> Tarea asignada: Reproduce completo y sin ningún cambio el texto sobre la esperanza.

> Texto seleccionado:
--------
Terry Eagleton
Comunizar
Discusión a distancia del capítulo II del libro «Esperanza sin optimismo», en el marco del Seminario Subjetividad y Teoría Crítica, BUAP, Puebla, México, el 29 de abril de 2021.
Las llamadas tres virtudes teologales de fe, esperanza y caridad tienen sus corolarios, corruptos. La fe puede degenerar en credulidad, la caridad en sentimentalismo y la esperanza en autoengaño. De hecho, resulta difícil pronunciar la palabra «esperanza» sin evocar la perspectiva de que sea una esperanza frustrada, pues adjetivos como «débil» o «vana» vienen de forma espontánea a la mente. Parece haber algo incorregiblemente ingenuo en la propia noción, mientras que el sarcasmo da más impresión de madurez. La esperanza sugiere una expectativa trémula, casi temerosa, apenas una traza de seguridad firme. En la época moderna, ha tenido casi tan mala prensa como la nostalgia, que es más o menos su opuesto. La esperanza es un junco esbelto, un castillo en el aire, una compañera agradable pero mala guía, buena salsa pero comida escasa. Si abril es el mes más cruel en La tierra baldía es porque genera falsas esperanzas de regeneración.
--------
Registros sobre la búsqueda de palabras y elementos
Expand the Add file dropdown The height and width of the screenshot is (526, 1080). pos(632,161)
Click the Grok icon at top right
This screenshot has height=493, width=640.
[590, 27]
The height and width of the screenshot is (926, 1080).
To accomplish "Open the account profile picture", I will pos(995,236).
--------
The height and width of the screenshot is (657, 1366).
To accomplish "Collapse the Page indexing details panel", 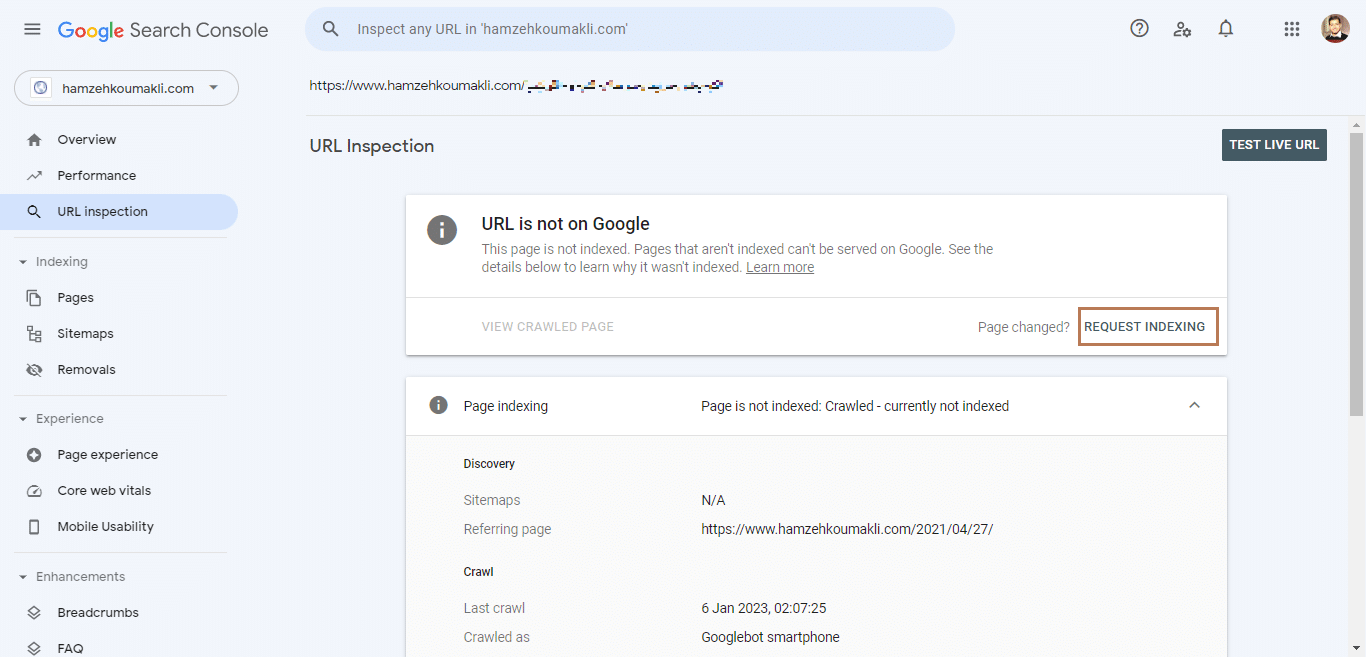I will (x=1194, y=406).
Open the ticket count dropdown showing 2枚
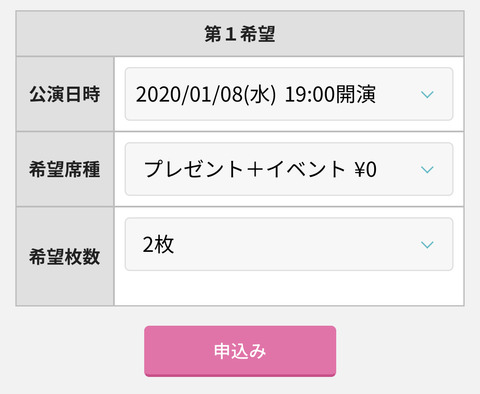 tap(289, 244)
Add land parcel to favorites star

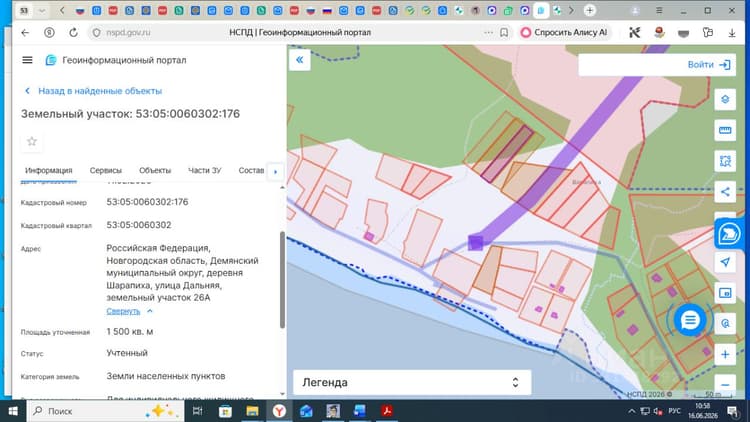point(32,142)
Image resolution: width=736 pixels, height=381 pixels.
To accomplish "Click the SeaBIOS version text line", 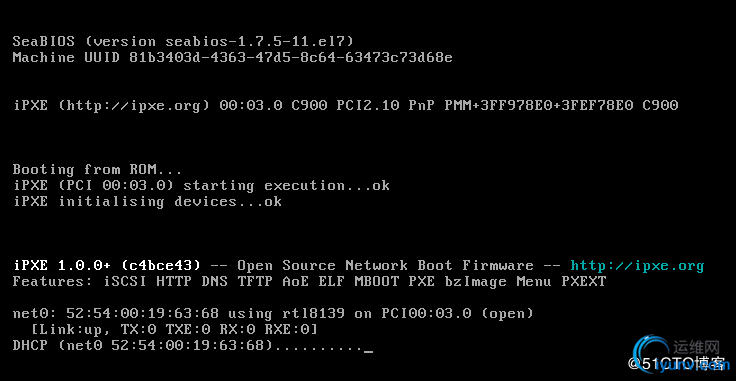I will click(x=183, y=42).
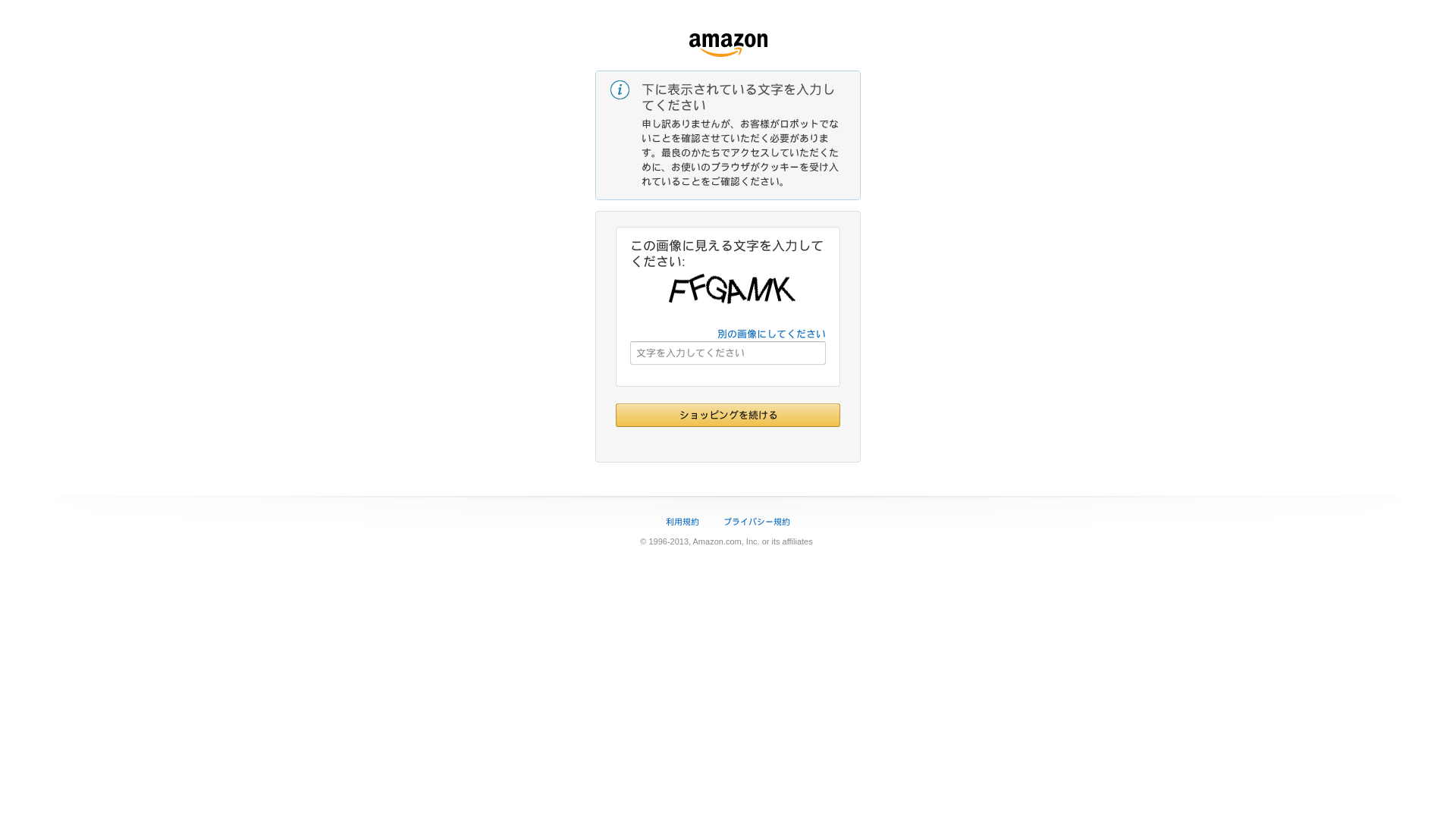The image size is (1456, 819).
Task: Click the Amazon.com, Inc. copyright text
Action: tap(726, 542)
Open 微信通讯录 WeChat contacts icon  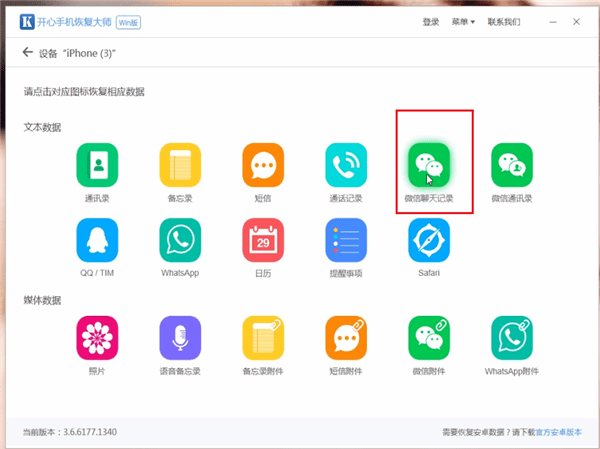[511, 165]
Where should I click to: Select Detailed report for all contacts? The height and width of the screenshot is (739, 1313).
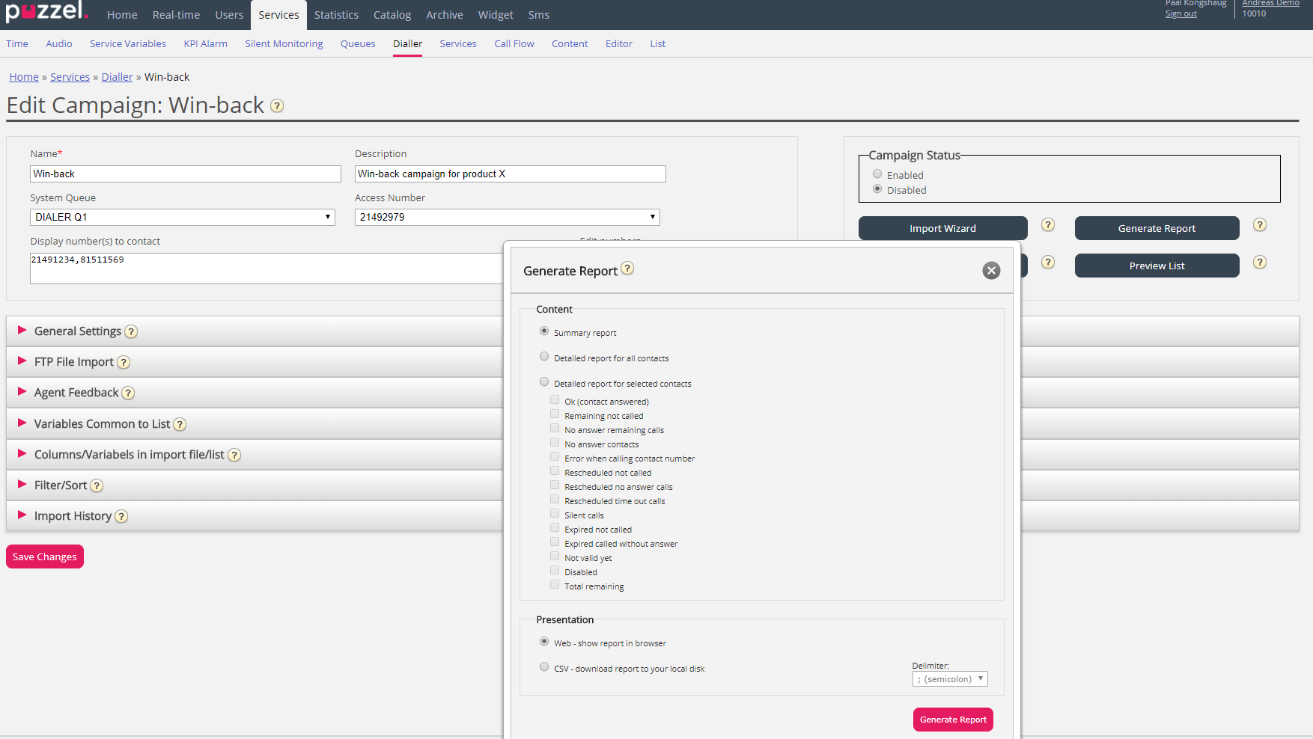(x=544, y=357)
--------
> Respuesta:
Terry Eagleton
Comunizar
Discusión a distancia del capítulo II del libro «Esperanza sin optimismo», en el marco del Seminario Subjetividad y Teoría Crítica, BUAP, Puebla, México, el 29 de abril de 2021.
Las llamadas tres virtudes teologales de fe, esperanza y caridad tienen sus corolarios, corruptos. La fe puede degenerar en credulidad, la caridad en sentimentalismo y la esperanza en autoengaño. De hecho, resulta difícil pronunciar la palabra «esperanza» sin evocar la perspectiva de que sea una esperanza frustrada, pues adjetivos como «débil» o «vana» vienen de forma espontánea a la mente. Parece haber algo incorregiblemente ingenuo en la propia noción, mientras que el sarcasmo da más impresión de madurez. La esperanza sugiere una expectativa trémula, casi temerosa, apenas una traza de seguridad firme. En la época moderna, ha tenido casi tan mala prensa como la nostalgia, que es más o menos su opuesto. La esperanza es un junco esbelto, un castillo en el aire, una compañera agradable pero mala guía, buena salsa pero comida escasa. Si abril es el mes más cruel en La tierra baldía es porque genera falsas esperanzas de regeneración.